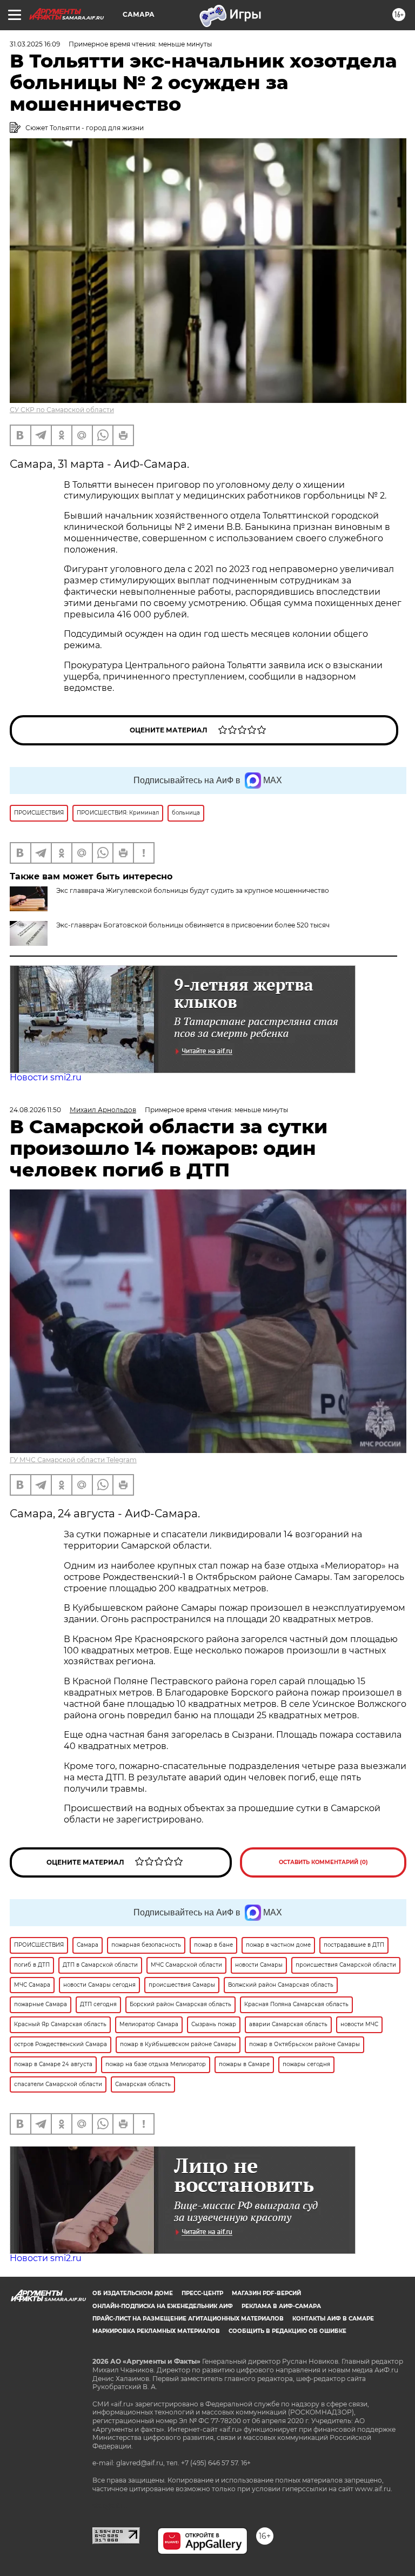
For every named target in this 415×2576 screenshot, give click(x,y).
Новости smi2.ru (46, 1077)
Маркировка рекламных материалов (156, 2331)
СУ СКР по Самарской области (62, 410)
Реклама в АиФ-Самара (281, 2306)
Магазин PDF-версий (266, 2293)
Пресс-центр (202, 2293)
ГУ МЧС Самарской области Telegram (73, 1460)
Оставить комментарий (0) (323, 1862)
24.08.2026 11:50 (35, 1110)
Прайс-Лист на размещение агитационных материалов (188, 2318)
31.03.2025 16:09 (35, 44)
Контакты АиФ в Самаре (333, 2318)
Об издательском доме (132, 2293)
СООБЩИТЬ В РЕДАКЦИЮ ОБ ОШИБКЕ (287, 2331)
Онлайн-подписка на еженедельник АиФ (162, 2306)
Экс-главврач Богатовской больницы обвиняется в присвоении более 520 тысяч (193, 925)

• _YOUR TASK_
Please print all of the records above exactly, omitting each picture.

• _SOLUTION TO THE EXERCISE_
For every named target in this 415×2576 screenshot, give click(x,y).
Новости smi2.ru (46, 1077)
Маркировка рекламных материалов (156, 2331)
СУ СКР по Самарской области (62, 410)
Реклама в АиФ-Самара (281, 2306)
Магазин PDF-версий (266, 2293)
Пресс-центр (202, 2293)
ГУ МЧС Самарской области Telegram (73, 1460)
Оставить комментарий (0) (323, 1862)
24.08.2026 11:50 (35, 1110)
Прайс-Лист на размещение агитационных материалов (188, 2318)
31.03.2025 16:09 (35, 44)
Контакты АиФ в Самаре (333, 2318)
Об издательском доме (132, 2293)
СООБЩИТЬ В РЕДАКЦИЮ ОБ ОШИБКЕ (287, 2331)
Онлайн-подписка на еженедельник АиФ (162, 2306)
Экс-главврач Богатовской больницы обвиняется в присвоении более 520 тысяч (193, 925)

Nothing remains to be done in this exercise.